Collection entries
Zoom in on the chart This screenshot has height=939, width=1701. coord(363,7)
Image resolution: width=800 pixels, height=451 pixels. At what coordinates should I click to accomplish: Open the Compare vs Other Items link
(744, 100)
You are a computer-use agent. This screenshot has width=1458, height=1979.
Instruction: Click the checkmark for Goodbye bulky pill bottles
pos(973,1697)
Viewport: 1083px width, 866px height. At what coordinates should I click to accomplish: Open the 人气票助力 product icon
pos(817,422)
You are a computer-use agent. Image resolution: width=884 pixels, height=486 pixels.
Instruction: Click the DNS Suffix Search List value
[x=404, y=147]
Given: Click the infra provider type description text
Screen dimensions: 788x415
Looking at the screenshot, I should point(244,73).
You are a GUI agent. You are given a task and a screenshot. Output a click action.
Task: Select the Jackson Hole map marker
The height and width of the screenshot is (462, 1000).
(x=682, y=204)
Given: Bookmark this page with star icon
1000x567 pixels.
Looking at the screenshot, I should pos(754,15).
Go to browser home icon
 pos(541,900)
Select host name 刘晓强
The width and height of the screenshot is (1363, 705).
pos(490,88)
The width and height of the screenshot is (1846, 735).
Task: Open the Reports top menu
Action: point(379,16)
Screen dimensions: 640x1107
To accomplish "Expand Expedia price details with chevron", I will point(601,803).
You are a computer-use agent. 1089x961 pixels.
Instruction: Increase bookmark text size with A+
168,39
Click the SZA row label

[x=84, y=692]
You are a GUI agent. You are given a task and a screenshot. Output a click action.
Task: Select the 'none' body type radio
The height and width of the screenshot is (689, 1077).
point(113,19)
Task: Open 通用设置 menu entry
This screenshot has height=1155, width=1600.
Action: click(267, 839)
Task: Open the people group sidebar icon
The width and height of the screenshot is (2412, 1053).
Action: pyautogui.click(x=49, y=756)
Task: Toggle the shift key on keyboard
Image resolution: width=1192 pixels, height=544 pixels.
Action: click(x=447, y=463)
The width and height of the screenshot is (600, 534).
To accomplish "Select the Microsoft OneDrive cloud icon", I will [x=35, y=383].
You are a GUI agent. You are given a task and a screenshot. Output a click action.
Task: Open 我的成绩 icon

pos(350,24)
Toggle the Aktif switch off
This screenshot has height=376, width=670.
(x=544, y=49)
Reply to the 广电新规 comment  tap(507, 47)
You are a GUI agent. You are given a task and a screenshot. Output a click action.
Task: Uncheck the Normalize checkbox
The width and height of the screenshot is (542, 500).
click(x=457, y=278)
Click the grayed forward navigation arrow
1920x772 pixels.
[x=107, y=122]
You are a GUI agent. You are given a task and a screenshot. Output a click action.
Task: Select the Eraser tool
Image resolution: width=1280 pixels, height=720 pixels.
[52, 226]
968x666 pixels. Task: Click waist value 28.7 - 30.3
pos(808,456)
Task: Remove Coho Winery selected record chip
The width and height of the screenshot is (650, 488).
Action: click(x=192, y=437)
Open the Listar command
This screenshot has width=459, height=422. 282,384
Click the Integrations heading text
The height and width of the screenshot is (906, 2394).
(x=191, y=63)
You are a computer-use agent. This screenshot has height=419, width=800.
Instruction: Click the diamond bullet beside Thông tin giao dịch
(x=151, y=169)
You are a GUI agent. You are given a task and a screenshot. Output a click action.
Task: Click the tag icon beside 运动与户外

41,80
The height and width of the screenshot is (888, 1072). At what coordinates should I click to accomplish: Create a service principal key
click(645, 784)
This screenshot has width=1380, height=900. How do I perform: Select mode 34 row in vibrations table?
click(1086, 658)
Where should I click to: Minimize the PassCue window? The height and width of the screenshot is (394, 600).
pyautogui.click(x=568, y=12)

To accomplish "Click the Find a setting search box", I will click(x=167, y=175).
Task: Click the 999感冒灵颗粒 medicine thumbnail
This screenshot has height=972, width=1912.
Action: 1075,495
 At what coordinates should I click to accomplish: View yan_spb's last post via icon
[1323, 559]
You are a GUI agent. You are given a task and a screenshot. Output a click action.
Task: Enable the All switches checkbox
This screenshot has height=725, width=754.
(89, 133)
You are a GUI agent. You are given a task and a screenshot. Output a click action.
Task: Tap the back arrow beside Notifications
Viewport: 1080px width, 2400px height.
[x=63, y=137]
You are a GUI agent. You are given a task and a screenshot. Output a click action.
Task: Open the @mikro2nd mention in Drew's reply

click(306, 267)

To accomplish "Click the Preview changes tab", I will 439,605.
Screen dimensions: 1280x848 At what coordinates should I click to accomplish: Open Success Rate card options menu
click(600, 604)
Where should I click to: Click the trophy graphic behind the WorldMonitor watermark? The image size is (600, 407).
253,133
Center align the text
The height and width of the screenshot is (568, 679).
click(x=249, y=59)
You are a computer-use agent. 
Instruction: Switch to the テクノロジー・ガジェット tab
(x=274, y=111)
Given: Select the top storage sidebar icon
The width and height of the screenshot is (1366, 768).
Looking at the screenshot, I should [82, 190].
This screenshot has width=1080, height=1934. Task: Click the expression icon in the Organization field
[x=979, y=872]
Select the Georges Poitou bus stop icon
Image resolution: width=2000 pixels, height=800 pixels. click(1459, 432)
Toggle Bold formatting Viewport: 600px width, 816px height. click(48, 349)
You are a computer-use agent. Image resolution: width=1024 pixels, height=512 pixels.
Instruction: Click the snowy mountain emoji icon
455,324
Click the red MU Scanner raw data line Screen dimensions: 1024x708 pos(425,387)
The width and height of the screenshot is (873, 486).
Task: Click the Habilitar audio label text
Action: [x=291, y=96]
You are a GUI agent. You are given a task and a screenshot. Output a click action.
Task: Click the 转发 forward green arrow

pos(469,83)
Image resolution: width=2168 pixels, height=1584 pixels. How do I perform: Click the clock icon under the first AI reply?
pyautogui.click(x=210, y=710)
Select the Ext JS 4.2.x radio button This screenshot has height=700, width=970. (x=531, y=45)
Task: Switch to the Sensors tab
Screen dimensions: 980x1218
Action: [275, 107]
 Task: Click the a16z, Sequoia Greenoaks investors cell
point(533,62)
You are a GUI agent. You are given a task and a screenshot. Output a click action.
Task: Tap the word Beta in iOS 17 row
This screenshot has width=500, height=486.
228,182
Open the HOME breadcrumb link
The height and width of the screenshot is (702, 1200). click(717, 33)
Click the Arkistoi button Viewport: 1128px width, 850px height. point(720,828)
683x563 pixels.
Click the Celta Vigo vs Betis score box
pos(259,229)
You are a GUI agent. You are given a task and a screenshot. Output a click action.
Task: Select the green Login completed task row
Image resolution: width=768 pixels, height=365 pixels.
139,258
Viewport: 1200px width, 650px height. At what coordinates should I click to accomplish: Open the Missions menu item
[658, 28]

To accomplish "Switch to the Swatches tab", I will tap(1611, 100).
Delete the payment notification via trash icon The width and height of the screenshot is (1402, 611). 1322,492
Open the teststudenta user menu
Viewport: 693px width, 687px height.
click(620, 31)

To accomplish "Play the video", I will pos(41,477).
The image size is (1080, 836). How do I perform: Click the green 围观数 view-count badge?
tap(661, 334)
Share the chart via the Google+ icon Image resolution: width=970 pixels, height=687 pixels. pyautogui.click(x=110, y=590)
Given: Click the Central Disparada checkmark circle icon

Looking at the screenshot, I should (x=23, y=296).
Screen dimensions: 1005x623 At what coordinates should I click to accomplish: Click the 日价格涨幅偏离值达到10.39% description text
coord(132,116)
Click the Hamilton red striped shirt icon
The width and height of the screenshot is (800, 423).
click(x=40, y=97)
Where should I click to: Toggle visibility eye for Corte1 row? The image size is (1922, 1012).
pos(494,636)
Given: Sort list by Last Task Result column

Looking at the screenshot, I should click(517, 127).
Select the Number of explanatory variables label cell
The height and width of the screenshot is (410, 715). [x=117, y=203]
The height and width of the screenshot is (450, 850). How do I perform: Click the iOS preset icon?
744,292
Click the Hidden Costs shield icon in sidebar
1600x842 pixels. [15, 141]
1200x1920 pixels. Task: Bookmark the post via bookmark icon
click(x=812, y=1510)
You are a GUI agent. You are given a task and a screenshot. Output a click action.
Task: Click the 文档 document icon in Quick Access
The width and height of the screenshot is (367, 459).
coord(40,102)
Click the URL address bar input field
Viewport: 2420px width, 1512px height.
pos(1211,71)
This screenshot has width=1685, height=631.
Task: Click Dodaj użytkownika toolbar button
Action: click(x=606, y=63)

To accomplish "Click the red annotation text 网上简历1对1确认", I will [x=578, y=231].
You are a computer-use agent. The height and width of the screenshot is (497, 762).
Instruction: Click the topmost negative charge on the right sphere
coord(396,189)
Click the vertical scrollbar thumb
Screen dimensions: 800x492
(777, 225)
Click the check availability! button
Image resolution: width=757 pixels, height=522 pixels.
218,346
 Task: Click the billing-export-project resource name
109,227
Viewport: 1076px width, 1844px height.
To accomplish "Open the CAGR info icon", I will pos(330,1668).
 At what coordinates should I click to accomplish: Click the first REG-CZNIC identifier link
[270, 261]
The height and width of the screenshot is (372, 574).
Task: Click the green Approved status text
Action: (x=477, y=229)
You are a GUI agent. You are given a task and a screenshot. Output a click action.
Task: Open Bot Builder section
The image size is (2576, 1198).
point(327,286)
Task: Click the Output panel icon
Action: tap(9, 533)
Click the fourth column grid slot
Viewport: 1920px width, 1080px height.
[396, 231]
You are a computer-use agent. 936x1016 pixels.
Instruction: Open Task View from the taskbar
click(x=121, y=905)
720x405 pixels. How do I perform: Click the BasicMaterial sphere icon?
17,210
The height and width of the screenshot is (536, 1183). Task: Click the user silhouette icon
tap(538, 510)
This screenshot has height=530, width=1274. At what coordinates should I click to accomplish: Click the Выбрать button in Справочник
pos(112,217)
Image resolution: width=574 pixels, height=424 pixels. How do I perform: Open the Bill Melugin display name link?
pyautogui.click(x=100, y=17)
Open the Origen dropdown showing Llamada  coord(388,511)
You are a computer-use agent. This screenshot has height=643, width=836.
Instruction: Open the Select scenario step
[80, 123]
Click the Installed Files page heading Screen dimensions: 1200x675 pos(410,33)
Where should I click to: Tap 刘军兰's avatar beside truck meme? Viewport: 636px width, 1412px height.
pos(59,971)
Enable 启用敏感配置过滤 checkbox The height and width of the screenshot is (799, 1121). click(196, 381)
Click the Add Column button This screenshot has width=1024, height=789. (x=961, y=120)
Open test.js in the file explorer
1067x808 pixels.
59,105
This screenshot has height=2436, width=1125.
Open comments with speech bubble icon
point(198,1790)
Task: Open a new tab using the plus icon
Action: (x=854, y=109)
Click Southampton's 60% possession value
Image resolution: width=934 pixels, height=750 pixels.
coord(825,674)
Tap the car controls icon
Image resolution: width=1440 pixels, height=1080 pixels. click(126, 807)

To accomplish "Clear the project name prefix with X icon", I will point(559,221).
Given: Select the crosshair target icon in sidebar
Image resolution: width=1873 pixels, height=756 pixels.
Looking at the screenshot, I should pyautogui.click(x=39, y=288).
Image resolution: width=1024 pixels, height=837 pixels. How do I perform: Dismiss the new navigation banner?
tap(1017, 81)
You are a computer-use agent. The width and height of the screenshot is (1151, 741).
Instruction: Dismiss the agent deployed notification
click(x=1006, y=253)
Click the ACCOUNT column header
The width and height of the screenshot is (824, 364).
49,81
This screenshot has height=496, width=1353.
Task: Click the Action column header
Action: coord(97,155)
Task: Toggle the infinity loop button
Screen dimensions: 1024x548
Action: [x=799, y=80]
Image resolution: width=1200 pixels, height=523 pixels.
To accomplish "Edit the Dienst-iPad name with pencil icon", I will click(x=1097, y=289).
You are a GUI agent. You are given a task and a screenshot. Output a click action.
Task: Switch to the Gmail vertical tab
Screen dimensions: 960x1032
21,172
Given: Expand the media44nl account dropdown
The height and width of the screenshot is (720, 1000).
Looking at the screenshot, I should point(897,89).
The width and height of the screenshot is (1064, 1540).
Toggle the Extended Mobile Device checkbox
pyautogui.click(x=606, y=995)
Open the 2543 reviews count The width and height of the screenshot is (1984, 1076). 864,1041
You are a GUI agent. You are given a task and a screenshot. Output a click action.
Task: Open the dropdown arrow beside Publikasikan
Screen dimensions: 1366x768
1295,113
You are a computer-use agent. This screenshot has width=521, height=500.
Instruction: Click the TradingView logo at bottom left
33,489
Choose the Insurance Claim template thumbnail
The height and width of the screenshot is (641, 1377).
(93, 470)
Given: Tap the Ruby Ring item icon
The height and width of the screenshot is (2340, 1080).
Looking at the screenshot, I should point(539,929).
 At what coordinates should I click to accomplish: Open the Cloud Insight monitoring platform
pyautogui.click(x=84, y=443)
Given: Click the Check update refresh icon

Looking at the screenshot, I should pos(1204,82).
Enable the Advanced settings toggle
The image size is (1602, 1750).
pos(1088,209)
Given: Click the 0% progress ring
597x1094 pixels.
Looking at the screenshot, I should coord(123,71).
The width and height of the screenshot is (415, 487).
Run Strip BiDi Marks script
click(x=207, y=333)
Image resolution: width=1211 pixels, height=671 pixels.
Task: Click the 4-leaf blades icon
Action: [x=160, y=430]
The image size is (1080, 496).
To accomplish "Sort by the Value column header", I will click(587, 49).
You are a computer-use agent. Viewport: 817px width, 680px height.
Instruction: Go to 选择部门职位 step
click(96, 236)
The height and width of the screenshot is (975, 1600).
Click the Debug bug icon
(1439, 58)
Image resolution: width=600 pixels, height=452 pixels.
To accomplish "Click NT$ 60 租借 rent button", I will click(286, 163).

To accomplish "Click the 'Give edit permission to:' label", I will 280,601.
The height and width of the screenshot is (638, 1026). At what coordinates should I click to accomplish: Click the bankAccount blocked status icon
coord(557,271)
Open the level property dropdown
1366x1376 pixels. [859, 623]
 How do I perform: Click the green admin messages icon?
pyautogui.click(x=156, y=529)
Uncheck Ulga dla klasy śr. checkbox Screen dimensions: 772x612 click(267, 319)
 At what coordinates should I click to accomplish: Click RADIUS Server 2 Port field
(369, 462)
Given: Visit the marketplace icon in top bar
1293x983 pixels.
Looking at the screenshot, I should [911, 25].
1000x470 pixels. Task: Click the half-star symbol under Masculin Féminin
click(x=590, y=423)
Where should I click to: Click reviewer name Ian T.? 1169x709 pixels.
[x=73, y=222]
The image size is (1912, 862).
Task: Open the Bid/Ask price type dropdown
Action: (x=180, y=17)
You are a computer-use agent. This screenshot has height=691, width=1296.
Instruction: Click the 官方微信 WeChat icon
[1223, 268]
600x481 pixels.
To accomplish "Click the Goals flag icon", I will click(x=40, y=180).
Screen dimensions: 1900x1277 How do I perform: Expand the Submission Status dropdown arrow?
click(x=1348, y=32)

> _Action item_
Output the lines above exactly, but only those between the line holding "The width and height of the screenshot is (1366, 768)." and the line holding "Task: Switch to the Sensors tab", inclusive.

> _Solution to the problem_
The width and height of the screenshot is (1366, 768).
Looking at the screenshot, I should [82, 190].
This screenshot has width=1080, height=1934. Task: Click the expression icon in the Organization field
[x=979, y=872]
Select the Georges Poitou bus stop icon
Image resolution: width=2000 pixels, height=800 pixels. click(1459, 432)
Toggle Bold formatting Viewport: 600px width, 816px height. click(48, 349)
You are a computer-use agent. Image resolution: width=1024 pixels, height=512 pixels.
Instruction: Click the snowy mountain emoji icon
455,324
Click the red MU Scanner raw data line Screen dimensions: 1024x708 pos(425,387)
The width and height of the screenshot is (873, 486).
Task: Click the Habilitar audio label text
Action: [x=291, y=96]
You are a GUI agent. You are given a task and a screenshot. Output a click action.
Task: Click the 转发 forward green arrow

pos(469,83)
Image resolution: width=2168 pixels, height=1584 pixels. How do I perform: Click the clock icon under the first AI reply?
pyautogui.click(x=210, y=710)
Select the Ext JS 4.2.x radio button This screenshot has height=700, width=970. (x=531, y=45)
Task: Switch to the Sensors tab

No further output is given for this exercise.